▸ **Extracted information**

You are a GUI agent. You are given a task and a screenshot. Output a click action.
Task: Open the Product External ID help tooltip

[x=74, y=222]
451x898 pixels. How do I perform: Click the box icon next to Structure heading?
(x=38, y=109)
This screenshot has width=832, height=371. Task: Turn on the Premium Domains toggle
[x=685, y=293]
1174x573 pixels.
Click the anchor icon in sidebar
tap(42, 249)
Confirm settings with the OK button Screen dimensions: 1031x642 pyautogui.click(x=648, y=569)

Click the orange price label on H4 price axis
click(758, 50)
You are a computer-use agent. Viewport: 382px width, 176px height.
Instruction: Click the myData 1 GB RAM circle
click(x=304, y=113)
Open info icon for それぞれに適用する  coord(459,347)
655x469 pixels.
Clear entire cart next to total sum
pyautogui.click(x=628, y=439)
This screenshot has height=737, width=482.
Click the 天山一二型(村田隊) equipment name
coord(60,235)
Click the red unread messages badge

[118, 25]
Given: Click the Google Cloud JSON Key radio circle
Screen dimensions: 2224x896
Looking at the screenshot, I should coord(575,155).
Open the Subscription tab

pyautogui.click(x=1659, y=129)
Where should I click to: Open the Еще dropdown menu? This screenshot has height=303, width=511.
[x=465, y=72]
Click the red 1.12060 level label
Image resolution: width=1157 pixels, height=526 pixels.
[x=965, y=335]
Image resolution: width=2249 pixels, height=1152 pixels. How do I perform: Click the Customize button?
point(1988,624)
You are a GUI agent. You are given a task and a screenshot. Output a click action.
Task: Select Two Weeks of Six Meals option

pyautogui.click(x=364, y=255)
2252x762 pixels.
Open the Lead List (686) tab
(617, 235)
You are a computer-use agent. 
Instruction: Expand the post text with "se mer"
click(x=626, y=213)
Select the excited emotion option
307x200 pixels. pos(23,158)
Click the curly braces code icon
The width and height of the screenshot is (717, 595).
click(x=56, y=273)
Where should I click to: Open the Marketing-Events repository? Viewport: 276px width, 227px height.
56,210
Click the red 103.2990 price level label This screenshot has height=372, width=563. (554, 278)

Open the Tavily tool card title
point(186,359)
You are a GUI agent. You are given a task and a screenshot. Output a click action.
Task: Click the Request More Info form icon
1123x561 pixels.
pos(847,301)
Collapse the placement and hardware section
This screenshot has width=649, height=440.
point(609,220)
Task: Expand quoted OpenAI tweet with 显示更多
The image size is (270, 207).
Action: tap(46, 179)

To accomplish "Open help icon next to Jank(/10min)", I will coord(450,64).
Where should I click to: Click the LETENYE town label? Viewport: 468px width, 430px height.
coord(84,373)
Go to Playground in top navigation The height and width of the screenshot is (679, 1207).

▸ **Your objective**
Retype the lines of the listing above, starting at the line that contains "Where should I click to: Open the Еще" and ending at the line that contains "point(1988,624)".

▸ **Answer for this exercise**
Where should I click to: Open the Еще dropdown menu? This screenshot has height=303, width=511.
[x=465, y=72]
Click the red 1.12060 level label
Image resolution: width=1157 pixels, height=526 pixels.
[x=965, y=335]
Image resolution: width=2249 pixels, height=1152 pixels. How do I perform: Click the Customize button?
point(1988,624)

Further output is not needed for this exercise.